Age-Stratified COVID-19 Spread Analysis and Vaccination: A Multitype Random Network Approach
Abstract
The risk of severe illness and mortality from COVID-19 significantly increases with age. As a result, age-stratified modeling for COVID-19 dynamics is the key to study how to reduce hospitalizations and mortality from COVID-19. By taking advantage of network theory, we develop an age-stratified epidemic model for COVID-19 in complex contact networks. Specifically, we present an extension of standard SEIR (susceptible-exposed-infectious-removed) compartmental model, called age-stratified SEAHIR (susceptible-exposed-asymptomatic-hospitalized-infectious-removed) model, to capture the spread of COVID-19 over multitype random networks with general degree distributions.

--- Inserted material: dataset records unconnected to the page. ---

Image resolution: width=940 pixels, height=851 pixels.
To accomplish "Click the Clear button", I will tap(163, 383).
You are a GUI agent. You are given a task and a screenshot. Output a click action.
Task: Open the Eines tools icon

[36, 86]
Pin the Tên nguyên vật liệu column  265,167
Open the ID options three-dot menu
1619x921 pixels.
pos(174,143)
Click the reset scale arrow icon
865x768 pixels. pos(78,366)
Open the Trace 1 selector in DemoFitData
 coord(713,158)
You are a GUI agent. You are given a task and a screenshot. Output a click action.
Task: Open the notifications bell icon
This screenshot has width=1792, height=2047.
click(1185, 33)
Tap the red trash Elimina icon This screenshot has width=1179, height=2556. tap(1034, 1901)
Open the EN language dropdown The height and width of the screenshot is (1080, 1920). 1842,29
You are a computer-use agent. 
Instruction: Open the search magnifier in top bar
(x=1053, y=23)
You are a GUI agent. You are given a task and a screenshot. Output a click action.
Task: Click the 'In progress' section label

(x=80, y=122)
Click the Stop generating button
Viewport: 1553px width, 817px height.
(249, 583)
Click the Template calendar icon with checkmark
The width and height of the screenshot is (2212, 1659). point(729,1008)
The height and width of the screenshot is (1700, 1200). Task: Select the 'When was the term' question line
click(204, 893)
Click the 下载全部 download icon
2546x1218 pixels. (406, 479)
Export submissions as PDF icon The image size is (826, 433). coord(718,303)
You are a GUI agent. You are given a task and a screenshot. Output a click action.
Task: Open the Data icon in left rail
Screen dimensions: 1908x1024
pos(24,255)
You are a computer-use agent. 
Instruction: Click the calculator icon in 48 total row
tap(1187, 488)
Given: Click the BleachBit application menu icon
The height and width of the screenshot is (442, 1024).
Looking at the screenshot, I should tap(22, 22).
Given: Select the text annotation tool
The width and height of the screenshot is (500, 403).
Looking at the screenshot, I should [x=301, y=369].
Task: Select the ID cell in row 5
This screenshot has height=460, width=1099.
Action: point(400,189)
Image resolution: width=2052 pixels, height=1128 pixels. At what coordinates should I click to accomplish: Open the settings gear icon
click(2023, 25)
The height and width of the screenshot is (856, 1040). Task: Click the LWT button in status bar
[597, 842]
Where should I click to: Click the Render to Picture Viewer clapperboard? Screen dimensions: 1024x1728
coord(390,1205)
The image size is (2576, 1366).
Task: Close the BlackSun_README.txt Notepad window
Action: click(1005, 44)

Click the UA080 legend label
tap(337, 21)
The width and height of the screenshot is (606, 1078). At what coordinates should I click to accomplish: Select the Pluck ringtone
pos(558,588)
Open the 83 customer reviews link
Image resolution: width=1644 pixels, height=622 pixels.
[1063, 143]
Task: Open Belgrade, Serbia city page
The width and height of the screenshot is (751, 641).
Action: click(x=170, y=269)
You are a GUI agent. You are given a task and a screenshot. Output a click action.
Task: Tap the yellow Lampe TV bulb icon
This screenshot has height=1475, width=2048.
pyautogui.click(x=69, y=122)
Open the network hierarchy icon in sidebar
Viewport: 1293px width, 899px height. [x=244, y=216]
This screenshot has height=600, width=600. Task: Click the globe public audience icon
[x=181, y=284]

We derive several key epidemiological metrics and then propose an age-stratified vaccination strategy to decrease the mortality and hospitalizations. Through extensive study, we discover that the outcome of vaccination prioritization depends on the reproduction number R 0 . Specifically, the elderly should be prioritized only when R 0 is relatively high. If ongoing intervention policies, such as universal masking, could suppress R 0 at a relatively low level, prioritizing the high-transmission age group (i.e., adults aged 20-39) is most effective to reduce both mortality and hospitalizations. These conclusions provide useful recommendations for age-based vaccination prioritization for COVID-19.